• [Supplied passage]
Skip to main content

Versatile Data Kit SDK plugin provides support for Impala database.

Project description

This plugin allows vdk-core to interface with and execute queries against an Impala database.

monthly download count for vdk-impala

Features

  • It provides a powerful recovery mechanism handling a lot of challenges - like eventual consistency issues in Impala and more. In one production deployment of VDK it was able to improve SLA of Impala from 95% (queries directly to Impala) to 99% (queries using VDK to Impala).
  • It automatically classifies error based on who is best responsible to handle them - user (job owner) vs platform (infra owner).
  • It provides a default implementation of Kimball templates for generating SCD1, SCD2 dimension tables, Periodic Snapshot Fact Table
  • It can collect lineage data, assuming a lineage logger has been provided through the vdk-core configuration (see vdk config-help for more info)

Usage

Run

pip install vdk-impala

After this, data jobs will have access to a Impala database connection, managed by Versatile Data Kit SDK.

Word and item position data
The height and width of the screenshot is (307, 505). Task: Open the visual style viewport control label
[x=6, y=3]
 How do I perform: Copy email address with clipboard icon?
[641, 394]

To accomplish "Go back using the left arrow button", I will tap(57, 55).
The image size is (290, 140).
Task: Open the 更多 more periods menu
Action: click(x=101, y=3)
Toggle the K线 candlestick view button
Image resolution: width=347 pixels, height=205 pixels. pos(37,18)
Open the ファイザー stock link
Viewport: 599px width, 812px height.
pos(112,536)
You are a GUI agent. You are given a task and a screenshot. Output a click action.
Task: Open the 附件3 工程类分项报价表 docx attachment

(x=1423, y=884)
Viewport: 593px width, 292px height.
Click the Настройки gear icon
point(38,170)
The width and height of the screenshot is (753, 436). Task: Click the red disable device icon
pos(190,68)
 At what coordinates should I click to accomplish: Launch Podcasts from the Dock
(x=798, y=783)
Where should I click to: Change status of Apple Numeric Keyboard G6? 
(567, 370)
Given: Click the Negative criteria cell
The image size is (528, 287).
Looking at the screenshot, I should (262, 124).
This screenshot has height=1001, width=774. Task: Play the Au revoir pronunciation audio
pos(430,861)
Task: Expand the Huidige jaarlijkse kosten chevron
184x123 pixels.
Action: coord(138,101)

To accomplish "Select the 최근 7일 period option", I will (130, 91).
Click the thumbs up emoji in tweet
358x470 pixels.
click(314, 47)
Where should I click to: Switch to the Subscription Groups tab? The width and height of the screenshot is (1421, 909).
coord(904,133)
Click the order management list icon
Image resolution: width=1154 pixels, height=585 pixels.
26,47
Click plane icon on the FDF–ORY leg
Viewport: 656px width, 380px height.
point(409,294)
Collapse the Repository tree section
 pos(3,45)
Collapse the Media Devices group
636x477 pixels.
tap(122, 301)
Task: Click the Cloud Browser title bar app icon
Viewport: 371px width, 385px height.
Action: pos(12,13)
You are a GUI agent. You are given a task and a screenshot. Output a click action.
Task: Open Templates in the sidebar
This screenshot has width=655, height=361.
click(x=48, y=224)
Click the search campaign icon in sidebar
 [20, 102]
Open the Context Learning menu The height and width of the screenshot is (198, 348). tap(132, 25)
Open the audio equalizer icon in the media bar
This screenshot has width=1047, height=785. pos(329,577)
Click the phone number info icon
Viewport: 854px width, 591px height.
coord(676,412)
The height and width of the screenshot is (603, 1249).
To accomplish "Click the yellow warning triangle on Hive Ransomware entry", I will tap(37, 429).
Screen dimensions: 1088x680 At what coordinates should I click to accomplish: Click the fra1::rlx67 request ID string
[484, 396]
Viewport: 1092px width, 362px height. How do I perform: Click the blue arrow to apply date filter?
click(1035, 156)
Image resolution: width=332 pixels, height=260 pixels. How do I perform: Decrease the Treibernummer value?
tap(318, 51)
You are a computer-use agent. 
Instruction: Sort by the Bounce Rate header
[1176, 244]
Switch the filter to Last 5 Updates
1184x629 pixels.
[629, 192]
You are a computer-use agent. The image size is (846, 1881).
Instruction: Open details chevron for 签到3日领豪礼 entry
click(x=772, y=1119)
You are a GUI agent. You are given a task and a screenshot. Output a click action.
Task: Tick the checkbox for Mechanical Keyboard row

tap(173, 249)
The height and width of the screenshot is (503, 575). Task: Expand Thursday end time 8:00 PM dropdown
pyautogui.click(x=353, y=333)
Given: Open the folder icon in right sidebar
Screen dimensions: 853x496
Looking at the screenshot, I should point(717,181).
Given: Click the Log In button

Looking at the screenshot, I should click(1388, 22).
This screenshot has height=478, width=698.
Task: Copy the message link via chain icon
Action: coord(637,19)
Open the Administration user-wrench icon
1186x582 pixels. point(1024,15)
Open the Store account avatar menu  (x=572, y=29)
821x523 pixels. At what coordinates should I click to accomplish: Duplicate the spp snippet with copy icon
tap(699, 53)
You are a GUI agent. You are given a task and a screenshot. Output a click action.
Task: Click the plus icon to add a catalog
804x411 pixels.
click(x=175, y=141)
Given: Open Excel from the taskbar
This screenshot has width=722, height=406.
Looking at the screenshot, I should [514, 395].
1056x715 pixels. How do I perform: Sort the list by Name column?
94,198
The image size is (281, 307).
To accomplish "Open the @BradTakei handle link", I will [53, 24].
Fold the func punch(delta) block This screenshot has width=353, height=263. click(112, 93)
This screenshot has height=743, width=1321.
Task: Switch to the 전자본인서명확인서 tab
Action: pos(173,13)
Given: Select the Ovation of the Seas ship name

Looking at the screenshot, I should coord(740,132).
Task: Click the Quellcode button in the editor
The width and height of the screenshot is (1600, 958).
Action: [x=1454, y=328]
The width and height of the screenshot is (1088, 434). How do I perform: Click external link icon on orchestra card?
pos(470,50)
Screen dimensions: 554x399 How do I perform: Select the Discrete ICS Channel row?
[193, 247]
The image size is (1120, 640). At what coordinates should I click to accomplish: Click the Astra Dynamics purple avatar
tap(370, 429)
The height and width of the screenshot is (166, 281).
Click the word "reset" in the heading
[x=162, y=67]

• [Problems to work on]
A - In the vdk-impala plugin description, what SLA change did one production deployment of VDK achieve for Impala?
B - Please write the next part of the vdk-impala plugin description, picking up after its last sentence.

• [Answers to the exercise]
A - It raised the SLA of Impala from 95% (queries directly to Impala) to 99% (queries using VDK to Impala).

B -
If it is the only database plugin installed , vdk would automatically use it. Otherwise, users need to set VDK_DB_DEFAULT_TYPE=IMPALA as an environment variable or set 'db_default_type' option in the data job config file (config.ini).

For example

    def run(job_input: IJobInput):
        job_input.execute_query("select 'Hi Impala!'")

Lineage

The package can gather lineage data for all successful Impala SQL queries that have actually read or written data. Other plugins can read and optionally send the lineage data to separate system. They need to provide ILineageLogger implementation and hook this way:

    @hookimpl
    def vdk_initialize(context: CoreContext) -> None:
        context.state.set(StoreKey[ILineageLogger]("impala-lineage-logger"), MyLogger())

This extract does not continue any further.